*** Opening Records for processing ***
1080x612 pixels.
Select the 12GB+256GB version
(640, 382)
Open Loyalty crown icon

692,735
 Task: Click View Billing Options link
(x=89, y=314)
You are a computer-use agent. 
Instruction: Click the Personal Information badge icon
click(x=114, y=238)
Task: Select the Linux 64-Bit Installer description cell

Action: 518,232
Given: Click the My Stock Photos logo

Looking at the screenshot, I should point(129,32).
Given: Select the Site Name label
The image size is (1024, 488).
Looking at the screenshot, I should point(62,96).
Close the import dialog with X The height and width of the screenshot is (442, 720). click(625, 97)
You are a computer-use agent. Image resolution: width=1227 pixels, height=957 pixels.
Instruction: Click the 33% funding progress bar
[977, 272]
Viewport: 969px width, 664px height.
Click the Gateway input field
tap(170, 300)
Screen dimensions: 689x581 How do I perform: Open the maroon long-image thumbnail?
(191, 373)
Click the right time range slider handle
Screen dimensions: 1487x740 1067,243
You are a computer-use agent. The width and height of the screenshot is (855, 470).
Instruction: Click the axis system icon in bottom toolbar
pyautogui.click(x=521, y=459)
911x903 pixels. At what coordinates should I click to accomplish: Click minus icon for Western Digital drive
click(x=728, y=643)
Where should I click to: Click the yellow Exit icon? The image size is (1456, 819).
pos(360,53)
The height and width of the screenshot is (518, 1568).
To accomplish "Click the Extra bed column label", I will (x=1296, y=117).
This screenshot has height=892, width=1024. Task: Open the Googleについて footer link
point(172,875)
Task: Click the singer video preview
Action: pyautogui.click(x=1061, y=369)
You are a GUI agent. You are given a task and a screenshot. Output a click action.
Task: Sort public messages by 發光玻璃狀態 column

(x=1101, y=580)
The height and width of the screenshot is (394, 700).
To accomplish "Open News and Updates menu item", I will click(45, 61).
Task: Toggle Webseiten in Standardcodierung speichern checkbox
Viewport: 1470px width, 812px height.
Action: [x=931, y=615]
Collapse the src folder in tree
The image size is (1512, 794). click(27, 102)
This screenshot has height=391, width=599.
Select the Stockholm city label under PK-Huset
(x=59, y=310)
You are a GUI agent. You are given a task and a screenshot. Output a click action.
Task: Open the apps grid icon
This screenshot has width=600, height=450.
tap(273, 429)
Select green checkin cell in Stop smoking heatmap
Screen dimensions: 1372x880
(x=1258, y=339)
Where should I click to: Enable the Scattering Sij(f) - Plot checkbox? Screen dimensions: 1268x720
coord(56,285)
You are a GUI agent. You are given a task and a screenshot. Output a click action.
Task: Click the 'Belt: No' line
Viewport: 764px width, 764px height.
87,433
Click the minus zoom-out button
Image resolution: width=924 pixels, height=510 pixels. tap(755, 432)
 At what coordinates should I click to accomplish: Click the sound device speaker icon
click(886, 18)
*** Closing Records for processing ***
> _How to complete this task_:
Repeat, character for character, the lines from the one that holds "At what coordinates should I click to accomplish: Click the" to the final line of the material, inclusive, and no other lines.

> _Written reply_:
 At what coordinates should I click to accomplish: Click the sound device speaker icon
click(886, 18)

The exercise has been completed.